Trading Pit: Will Stocks Do Even Better in 2007?
2006: An historic year for the Dow as blue chips hit all-time highs again and again, gaining over 16-percent on the year. But could 2007 be even better?
Charles Payne: 2007 will be better. There is a lot of value in the market right now, and I think 15,000 is a reasonable target for the Dow next year. Large caps are going to come out the gate faster than other classes of stocks in part due to the uncertainty about the economy and the Fed and also because these stocks are still very cheap.
Gary B. Smith: No, I think 2007 will be a fairly flat year. I think the market comes down a couple thousand points before we rally and reach old highs, but not make much headway after that.
Tobin Smith: 2007 will certainly be better due to the start of a huge multiple technology upgrade cycle. And the Fed will cut short-term rates. I thin think the Dow will go up 1,000 points, but the Nasdaq will have an even better year.
Cheryl Casone: 2007 will not be as good as 2006. The Fed will not cut rates in the first half of the year. And the economy will continue to tread water through the first half of 2007. Plus, inflation isn't going anywhere. We will see an earnings growth slowdown next year.
Pat Dorsey: The Dow is fairly valued with a decent yield. I don't see any super gain for next year, but the Dow should continue to outperform the Nasdaq and S&P.
Scott Bleier: 2007 will not be better. In fact, I think it will be worse. After a strong start, we will finish the year flat.
Best Thing for Wall Street: More CEOs Like President Ford?
Charles Payne: Yes corporate America would be much better off with guys like President Ford. It's not just his skill at handling the mess but his manner—which was less about hype and more about getting the job done.
Pat Dorsey: President Ford did something unpopular, but necessary. We need a few thousand more guys like that. More CEOs need to do the right thing for the long term, meaning, it might ding quarterly earnings, but will create lasting shareholder value.
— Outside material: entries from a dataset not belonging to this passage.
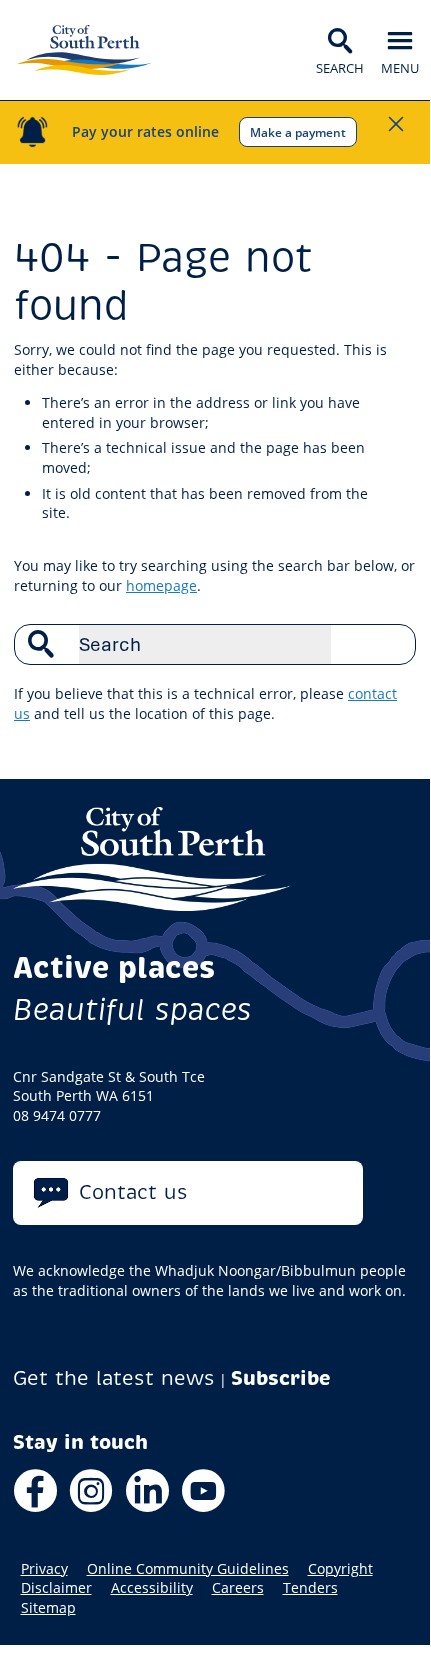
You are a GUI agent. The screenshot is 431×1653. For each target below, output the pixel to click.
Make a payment (298, 132)
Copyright (340, 1569)
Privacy (44, 1569)
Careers (238, 1588)
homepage (161, 585)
Tobin Smith: What was great about Ford was that he did what had to be done when it was not easy.
Cheryl Casone: I've heard it said that Gerald Ford was a nice guy, but probably too nice a guy.
Business is a tough environment and you have to be able to make decisions and take actions that don't feel so good, but are good for business.
Gary B. Smith: This is a good question. Ford put the long-term needs of the country (his company) in front of the short-term desires of his shareholders (who wanted Nixon's head). That's a very tough decision, but probably what companies need, despite how Wall Street reacts.
Scott Bleier: Only after a problem do companies need a man with an impeccable ethical standing like Ford. Companies that want to make big money need a CEO like Nixon—aggressive and paranoid!